En procédant à une révision du coefficient d’énergie primaire d’électricité, de 2,3 à 1,9, la réforme aura pour conséquence principale le gain d’une classe énergétique pour 7 millions de résidences principales, soit 23% du parc. En l'occurrence, il s’agit essentiellement des logements chauffés à l'électricité, qui représentent 91% des biens bénéficiant de cette progression. Ainsi, près d'un propriétaire sur deux, dont le logement est principalement chauffé à l'électricité, verra son DPE s'améliorer d'une classe. Pour les logements dont le chauffage et la production d'eau chaude sont électriques, la progression sera de 17% (contre 2% pour les autres).

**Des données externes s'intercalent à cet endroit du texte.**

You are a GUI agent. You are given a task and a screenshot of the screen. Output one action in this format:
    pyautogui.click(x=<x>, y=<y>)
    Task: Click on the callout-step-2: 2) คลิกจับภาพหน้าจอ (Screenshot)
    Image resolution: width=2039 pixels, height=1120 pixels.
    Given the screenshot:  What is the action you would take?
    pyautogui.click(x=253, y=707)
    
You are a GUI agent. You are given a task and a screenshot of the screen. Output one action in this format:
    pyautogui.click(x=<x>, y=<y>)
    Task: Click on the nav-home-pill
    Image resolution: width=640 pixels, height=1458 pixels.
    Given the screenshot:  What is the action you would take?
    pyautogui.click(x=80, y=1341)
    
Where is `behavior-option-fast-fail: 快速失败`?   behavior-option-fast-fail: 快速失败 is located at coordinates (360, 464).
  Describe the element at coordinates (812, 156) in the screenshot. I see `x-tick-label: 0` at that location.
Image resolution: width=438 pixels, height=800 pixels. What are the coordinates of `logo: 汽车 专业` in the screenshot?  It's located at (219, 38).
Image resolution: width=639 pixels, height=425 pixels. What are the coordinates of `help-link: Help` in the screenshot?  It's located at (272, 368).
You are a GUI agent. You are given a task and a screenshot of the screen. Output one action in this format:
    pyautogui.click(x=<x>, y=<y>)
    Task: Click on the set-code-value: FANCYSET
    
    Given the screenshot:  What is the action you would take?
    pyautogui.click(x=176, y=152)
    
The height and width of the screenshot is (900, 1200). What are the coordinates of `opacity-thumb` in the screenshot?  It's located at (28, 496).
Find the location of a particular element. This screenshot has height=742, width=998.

Autres gagnantes dans cette réforme : les petites surfaces et les passoires thermiques. Selon l’étude de Casam, 35% des logements classés F gagneront également une classe (26% pour les logements de classe D). Résultat : ce sont près de 50 000 logements classés G et mis en location qui pourront passer en F et profiter d’un sursis de deux ans supplémentaires avant l’interdiction de location.
De leur côté, les logements de moins de 40m², chauffés à l’électricité, seront aussi avantagés : 41% devraient gagner une classe.
Cette réforme donne donc une marge de manœuvre supplémentaire aux propriétaires, souvent contraints de vendre leur bien à perte.